Eileen’s father couldn’t serve in the military but was a patriot who often shed a tear when the Star Spangled Banner was played. She believed we could never adequately thank our veterans and that we ought to do everything we can to keep their history alive.

In that regard, she was one of the three people who founded the PBY Memorial Association in 1998, becoming a plank owner. Past President Win Stites and his wife Donna credited her publicity in Crosswind and newspapers around the region with daring to create a historic center to tell the PBY’s story and that of every aircraft flown from NAS Whidbey. She was their publicity chairman and board member until she stepped down in 2005, becoming their first Board Member Emeritus.

Eric Marshall, editor of Whidbey Weekly, knew Eileen was highly regarded in the community and persuaded her to once more tackle a new weekly column called “Still Talking.” He was right. Readers loved her.

Eileen is survived by her son Marcus Gene Cushway and wife Nadine of Oak Harbor as well as several cousins. Her brother, retired U.S. Navy Senior Chief Hull Technician (Master Diver) Mark Hill, died in December 2003.

Eileen supported Whidbey Animals’ Improvement Foundation (WAIF). Remembrances in her name may be sent to WAIF, PO Box 1108, Coupeville, WA 98239.

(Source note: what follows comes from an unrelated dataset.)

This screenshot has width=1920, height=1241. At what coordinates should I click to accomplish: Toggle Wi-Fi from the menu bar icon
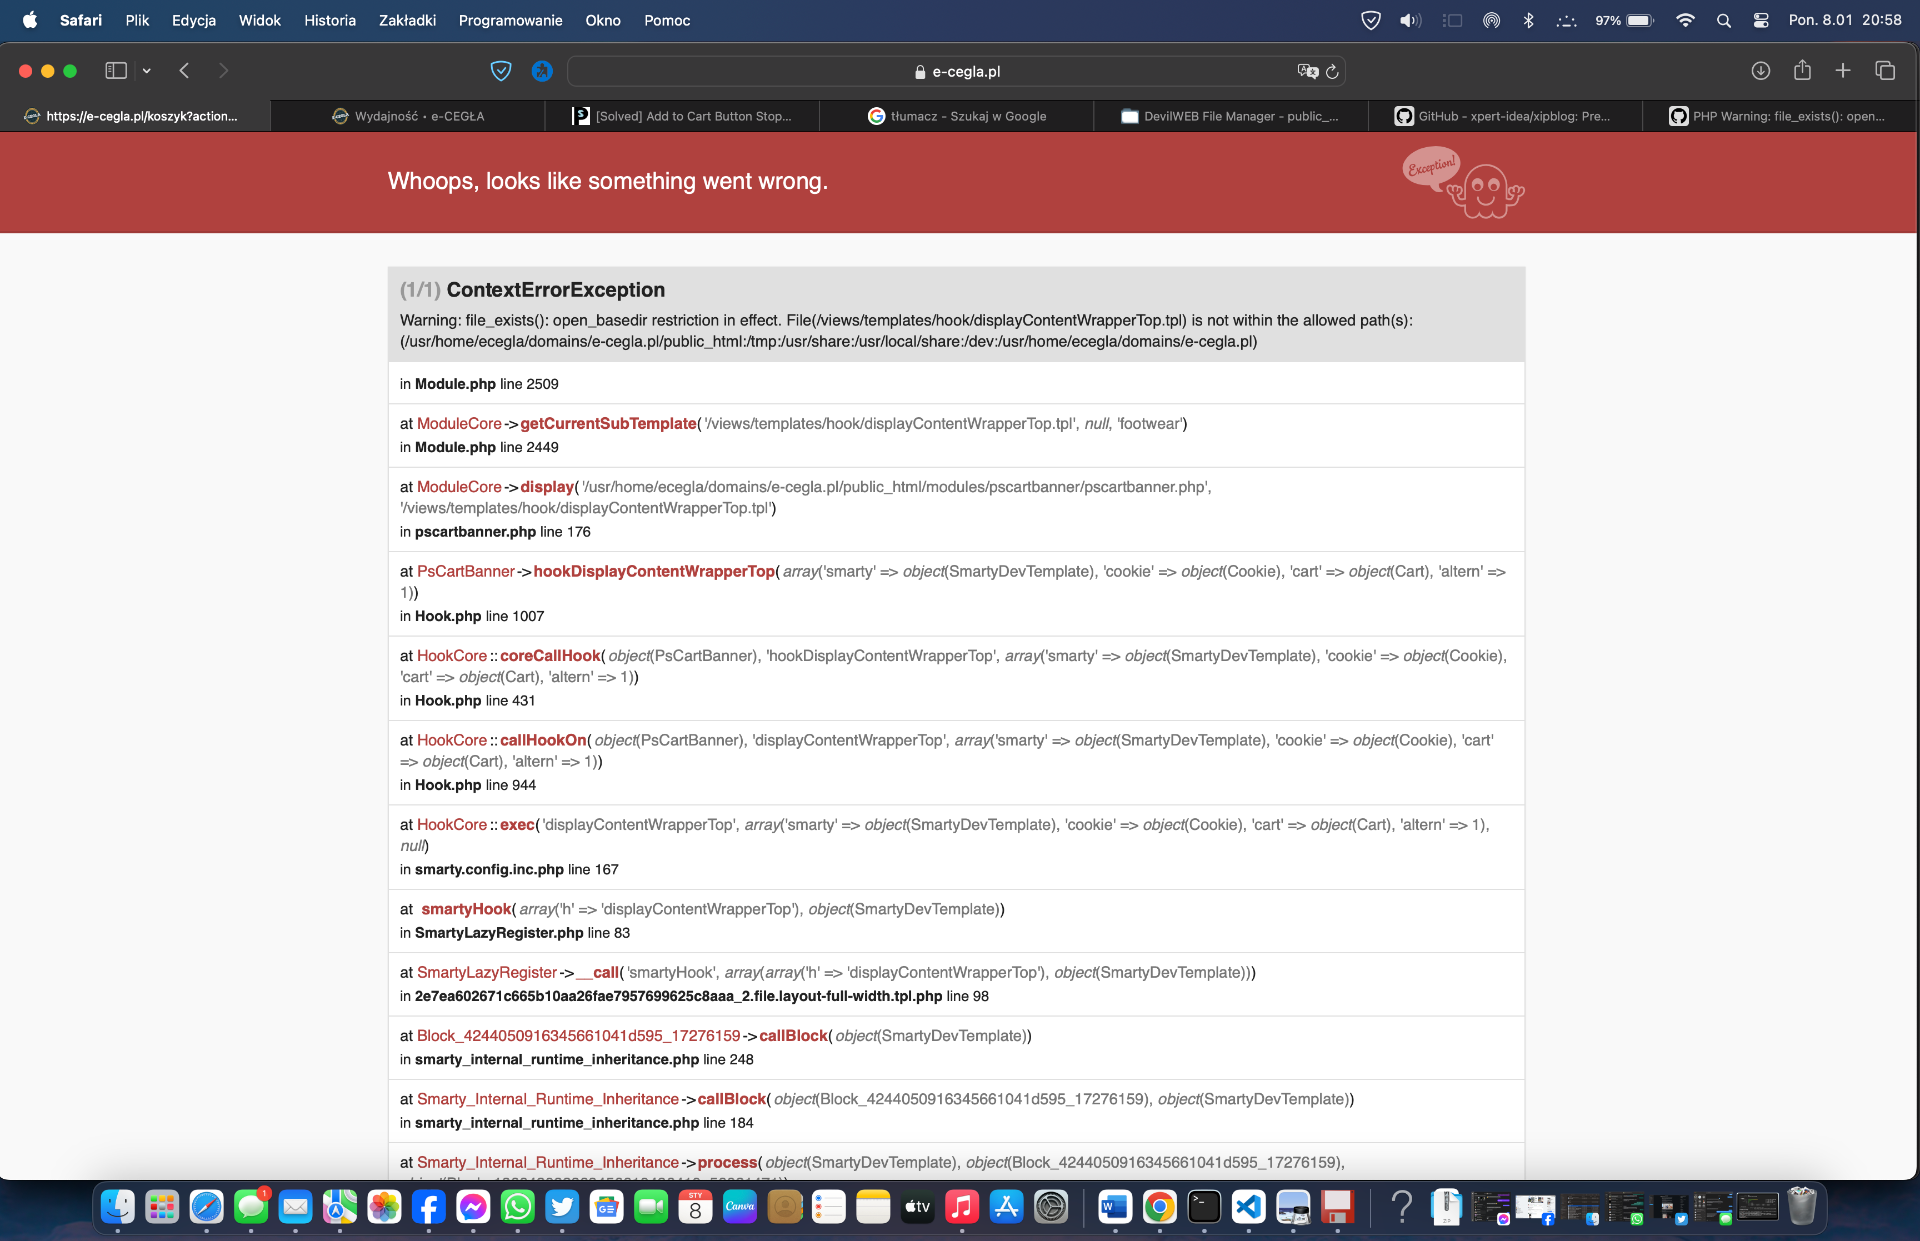(1685, 20)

On a cold winter day several years ago, Eileen and her son Marcus drove to Sunnyside Cemetery where she had previously bought a small plot in which to be laid to rest. “By the time you come here, these young trees will be a forest,” he said. She thought that was perfect.

Eileen chose Wallin Funeral Home & Cremation of Oak Harbor to handle her final arrangements. Please share a comment or story on their website at www.wallinfuneralhome.com

Footnote: Services for Eileen with be held on Sunday, October 12, 2014 at Wallin Funeral Home beginning at 2:00 pm. A reception will follow.